The Portland Trust is a British non-profit ‘action tank’ whose mission is to promote peace and stability between Israelis and Palestinians through economic development.
They work with a range of partners to help develop the Palestinian private sector and relieve poverty through entrepreneurship in Israel.

The Portland Trust was founded in London in 2003 by Sir Ronald Cohen, co-founder and former chairman of the private equity firm Apax Partners, together with Sir Harry Solomon, co-founder and former chairman and CEO of Hillsdown Holdings.
 
The other trustees are Lord Freud, former Minister for Welfare Reform in the British government and former vice chairman of UBS Investment Banking, and Mick Davis, founding partner of x2 Resources.
 
In June 2005 The Portland Trust opened an office in Tel-Aviv, the chair is Yossi Bachar and the managing director is Gal Hauyt.
★ ★ ★ ★ ★ ★ ★
STATED PROBLEM: Copy the text about The Portland Trust word for word, in full.

DATA EXTRACT:
★ ★ ★ ★ ★ ★ ★
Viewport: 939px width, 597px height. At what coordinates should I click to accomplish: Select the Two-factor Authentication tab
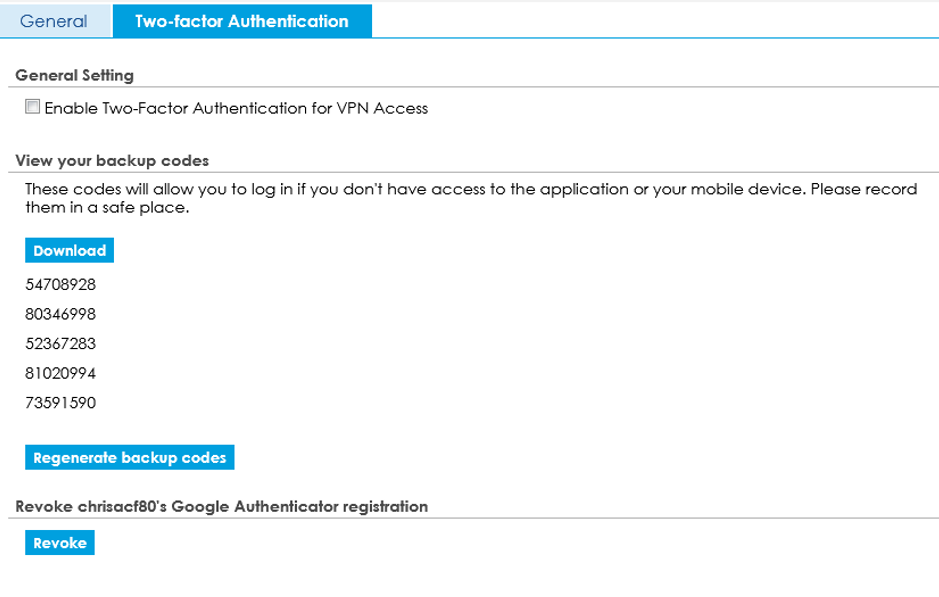point(241,21)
★ ★ ★ ★ ★ ★ ★
WRITTEN SOLUTION:
The Portland Trust is a British non-profit ‘action tank’ whose mission is to promote peace and stability between Israelis and Palestinians through economic development.
They work with a range of partners to help develop the Palestinian private sector and relieve poverty through entrepreneurship in Israel.

The Portland Trust was founded in London in 2003 by Sir Ronald Cohen, co-founder and former chairman of the private equity firm Apax Partners, together with Sir Harry Solomon, co-founder and former chairman and CEO of Hillsdown Holdings.
 
The other trustees are Lord Freud, former Minister for Welfare Reform in the British government and former vice chairman of UBS Investment Banking, and Mick Davis, founding partner of x2 Resources.
 
In June 2005 The Portland Trust opened an office in Tel-Aviv, the chair is Yossi Bachar and the managing director is Gal Hauyt.